I'll start with a small description of how my application works..

If a user on my website adds a task, the task is broken down into multiple sub-tasks, the number can vary from 1 to 10 tasks. These 10 tasks are added to the SQS queue. I have a Ubuntu EC2 instance running node.js and docker.

Node.js is configured to listen to the queue, and once it receives the sub-task message it spawns a docker container which in-turn performs the sub-task. Once the sub-task is completed the container is destroyed.

I have a c4.2xlarge EC2 instance that performs the above process flawlessly for 1 task (10 sub-tasks). However the issue arises when multiple tasks are added at the same time. Say I do a test of 10 tasks, which are broken down into 100 sub-tasks, the server experiences severe load during launching of the containers.

How do I go about scaling such an environment?

I have been thinking of reserving a pool of stopped EC2 instances, yes "Stopped" because the delay to spawn a new instance is very high and I would like to consume the sub-tasks in the queue as soon as possible without having to bear the cost of running a server 24/7.

Is writing a load-balancer in node.js based on resources/number of messages in the queue the best way to go?

  • I think you are asking the wrong question. It isn't that you are load balancing between task processors (or scaling them up/down) that is the problem, but that you are building one up and tearing it down for each subtask generating a massive overhead. – JamesRyan Jul 24 '15 at 16:13

You don't need a load-balancer.
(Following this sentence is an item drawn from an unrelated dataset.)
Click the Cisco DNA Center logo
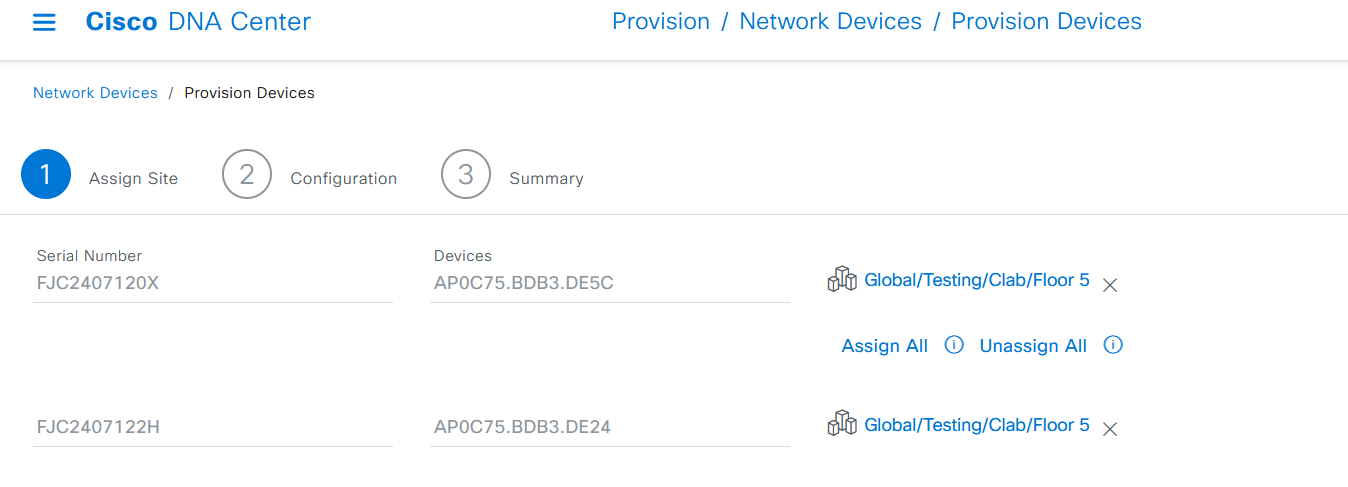coord(198,21)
You need to adjust how your application deals with items in the queue.

  1. Benchmark your application on various instance sizes to determine the optimal/maximum number of tasks it can handle simultaneously. For the purpose of illustration, let's say that number is 20.
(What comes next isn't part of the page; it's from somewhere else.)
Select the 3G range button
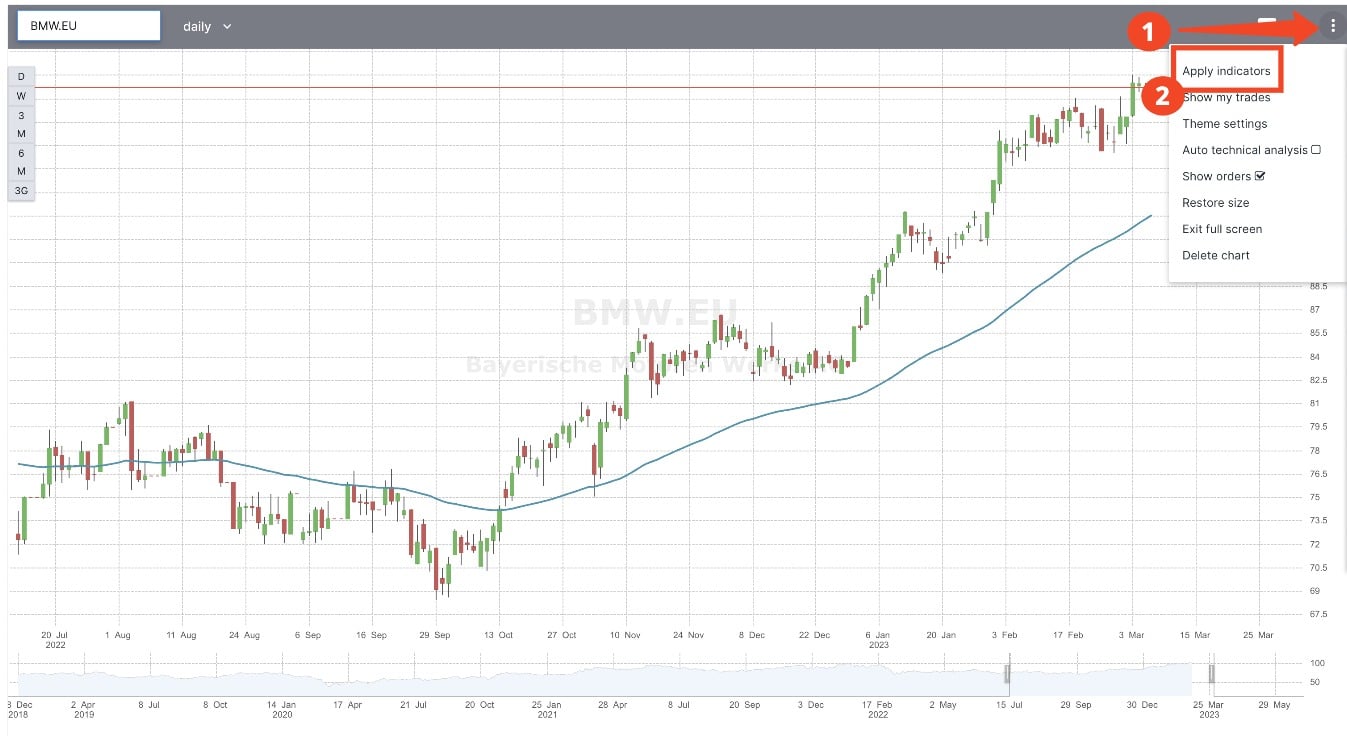Viewport: 1347px width, 742px height. pos(21,190)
  2. Change your application to pull a maximum of 20 items from the queue, never more. When one of your 20 sub-tasks is complete, then it can go back to the queue for more.

At this point, your single worker server should not "overload". It will simply take a while to work through a large queue of items.

You need to have such a limit to prevent your "severe load during launching of the containers".

  1. Use CloudWatch alerts to add more worker instances as your queue gets too big and to terminate instances as the queue gets smaller. Each instance will process 20 at a time.

Once you have this, you can make some optimizations:

  1. Do you need to spawn new containers every time, or can you re-use them? This would save some CPU cycles when processing a sub-task.

  2. You may be able to use EC2 instances in a stopped state rather than spawning fresh instances. But you'd have to do custom handling of your CloudWatch alert for this, but it could be done. You'd want to have a listener on SNS waiting for the alerts at which point it can start and stop EC2 instances as needed.

  3. Benchmark your application using various instance sizes. It's possible that using two c4.xlarge is better than using one c4.2xlarge. Experiment and try different combinations.


This could now be done with Serverless technology, AWS Lambda functions, and AWS SNS or SQS.


For example, the Task could trigger SNS which could send it to Lambda, where your function will auto-scale based on the demand.